AUFGABENSTELLUNG:
Führen Sie den Lesetext über die Überlastung der Schulleitungen an bayerischen Grund- und Mittelschulen nach seinem letzten Satz weiter.

LESETEXT:
Die Lehrerverbände schlagen längst Alarm: Die Arbeitsbelastung für Schulleiterinnen und Schulleiter an Grund- und Mittelschulen ist durch die Corona-Pandemie so deutlich angestiegen, dass manche mit ihren Kräften am Ende sind und sogar psychologische Unterstützung in Anspruch nehmen müssen. Auch Torsten Bergmühl, Rektor an der Erich-Kästner-Grund- und Mittelschule in Höhenkirchen-Siegertsbrunn, leidet darunter, so viel Zeit für administrative Aufgaben wie dem Verfassen von Elternbriefen, der Organisation von Tests, Kontaktnachverfolgung und der Umsetzung von Quarantänemaßnahmen verbringen zu müssen. Er hat eine Online-Petition bei www.change.org unter dem Motto "Schulleitungen in Not" gestartet, um möglichst viele Unterstützer zu finden, die bestätigen, dass die Probleme von den meisten Schulleitern als Belastung empfunden werden.
Zunächst begann Bergmühl, die Schulen im Landkreis München über seine Kampagne zu informieren, mittlerweile teilte er den Link bereits mit der Hälfte der Verantwortlichen an den mehr als 3300 bayerischen Grund- und Mittelschulen. Und die Resonanz ist groß: Es haben bereits 1669 Personen (Stand: Dienstagnachmittag) ihre Unterstützung bekundet. Die Idee sei kurz vor Weihnachten während einer Schulleitertagung in der IHK-Akademie in Feldkirchen-Westerham entstanden, sagt Bergmühl. Und sie werde auch von der Staatlichen Schulaufsicht unterstützt. Gleichwohl sieht sich Bergmühl weiter als Einzelkämpfer.
Vom Kultusministerium sei bisher gar nichts auf seinen Brief gekommen
"Meine Initiative richtet sich natürlich vor allem an Schulleiter, aber es ist völlig legitim, wenn auch andere Nutzer teilnehmen", so der Rektor. Er sieht die Online-Petition vor allem als Debattenbeitrag zu den Bemühungen der Lehrerverbände. Auch könne das digitale Format eine Ergänzung zu den bisherigen Kanälen sein, in denen sich das Thema verbreitet. Überhaupt müsse man auf breiter Front auf die aktuelle Überforderung der Schulleiter hinweisen, schließlich fühlten sich auch zahlreiche Eltern angesprochen, die sich Sorgen machen um die optimale Förderung ihrer Kinder.

VORLIEGENDE EINTRÄGE:
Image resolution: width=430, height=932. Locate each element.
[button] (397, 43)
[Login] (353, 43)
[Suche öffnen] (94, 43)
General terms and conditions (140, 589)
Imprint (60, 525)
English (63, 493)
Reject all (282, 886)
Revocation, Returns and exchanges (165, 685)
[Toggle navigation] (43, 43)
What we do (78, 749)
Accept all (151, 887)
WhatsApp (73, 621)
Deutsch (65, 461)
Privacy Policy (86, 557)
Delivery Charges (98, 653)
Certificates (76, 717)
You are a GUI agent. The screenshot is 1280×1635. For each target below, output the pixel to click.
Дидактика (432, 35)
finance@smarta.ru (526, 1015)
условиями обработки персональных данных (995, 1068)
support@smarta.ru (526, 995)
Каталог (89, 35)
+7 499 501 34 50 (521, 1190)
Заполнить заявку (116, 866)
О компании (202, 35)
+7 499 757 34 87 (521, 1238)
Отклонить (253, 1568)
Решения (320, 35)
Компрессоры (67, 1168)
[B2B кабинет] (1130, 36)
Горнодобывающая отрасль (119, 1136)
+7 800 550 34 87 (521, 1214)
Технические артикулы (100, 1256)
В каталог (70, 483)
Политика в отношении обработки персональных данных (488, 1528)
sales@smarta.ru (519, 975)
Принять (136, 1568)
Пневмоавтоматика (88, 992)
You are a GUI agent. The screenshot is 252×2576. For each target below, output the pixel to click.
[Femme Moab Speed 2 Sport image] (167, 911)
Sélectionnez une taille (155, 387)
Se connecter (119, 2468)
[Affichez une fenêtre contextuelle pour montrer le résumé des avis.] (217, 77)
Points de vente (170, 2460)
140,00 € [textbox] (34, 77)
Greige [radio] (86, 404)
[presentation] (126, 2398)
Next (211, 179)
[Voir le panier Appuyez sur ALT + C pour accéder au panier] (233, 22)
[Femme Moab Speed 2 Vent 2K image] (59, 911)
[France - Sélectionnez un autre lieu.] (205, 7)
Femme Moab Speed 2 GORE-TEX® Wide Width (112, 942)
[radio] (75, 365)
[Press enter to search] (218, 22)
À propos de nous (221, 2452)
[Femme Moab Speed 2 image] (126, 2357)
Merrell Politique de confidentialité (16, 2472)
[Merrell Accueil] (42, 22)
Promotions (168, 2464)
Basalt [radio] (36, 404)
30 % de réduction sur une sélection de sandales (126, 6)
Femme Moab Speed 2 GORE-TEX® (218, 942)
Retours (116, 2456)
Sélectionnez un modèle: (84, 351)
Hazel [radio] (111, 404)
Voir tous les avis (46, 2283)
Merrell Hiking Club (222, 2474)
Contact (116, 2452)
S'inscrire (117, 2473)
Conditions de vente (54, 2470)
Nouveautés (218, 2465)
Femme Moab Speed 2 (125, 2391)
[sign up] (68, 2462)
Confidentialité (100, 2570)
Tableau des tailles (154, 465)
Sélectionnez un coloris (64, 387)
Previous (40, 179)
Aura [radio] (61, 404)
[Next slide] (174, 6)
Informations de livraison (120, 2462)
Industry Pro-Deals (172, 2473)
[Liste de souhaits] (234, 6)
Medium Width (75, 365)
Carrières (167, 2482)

LÖSUNG:
Seine Forderungen, direkt adressiert an den Bayerischen Landtag, die Staatsregierung und Kultusminister Michael Piazolo (Freie Wähler), umreißt Bergmühl in sieben Punkten: Nötig sei eine zeitliche Entlastung der Rektoren und Konrektoren an Grund- und Mittelschulen durch eine deutlich verringerte Unterrichtsverpflichtung, ein transparentes Arbeitszeitmanagement und eine gerechte Bezahlung im Vergleich zu Schulleitungen an Förderschulen und Realschulen. Außerdem verlangt der 57-jährige Pädagoge deutlich mehr Einsatzstunden für Verwaltungsangestellte an den Schulen sowie mehr autonomen und flexiblen Handlungsspielraum für die einzelnen Schulen. Schließlich müsse auch die Kommunikation mit den vorgesetzten Behörden schneller und klarer werden. Bislang gelte: Das Ministerium macht die Vorgaben, den Schulleitern bleibt nur, diese umzusetzen. Weil man sich im Corona-Alltag oftmals auf dünnem Eis bewege, wünsche er sich auch eine verlässliche und kompetente juristische Unterstützung auf Schulamtsebene.
Die Reaktionen aus der Politik lassen bislang zu wünschen übrig, denn der Pädagoge hat auch das Kultusministerium und - bis auf jene der AfD - sämtliche Mitglieder des Bildungsausschusses im Landtag direkt angeschrieben und von seiner Petition informiert. "Einzig die Grüne Gabriele Triebel hat sich gemeldet und ihre Unterstützung versichert", sagt er. "Vom Kultusministerium kam bisher gar nichts."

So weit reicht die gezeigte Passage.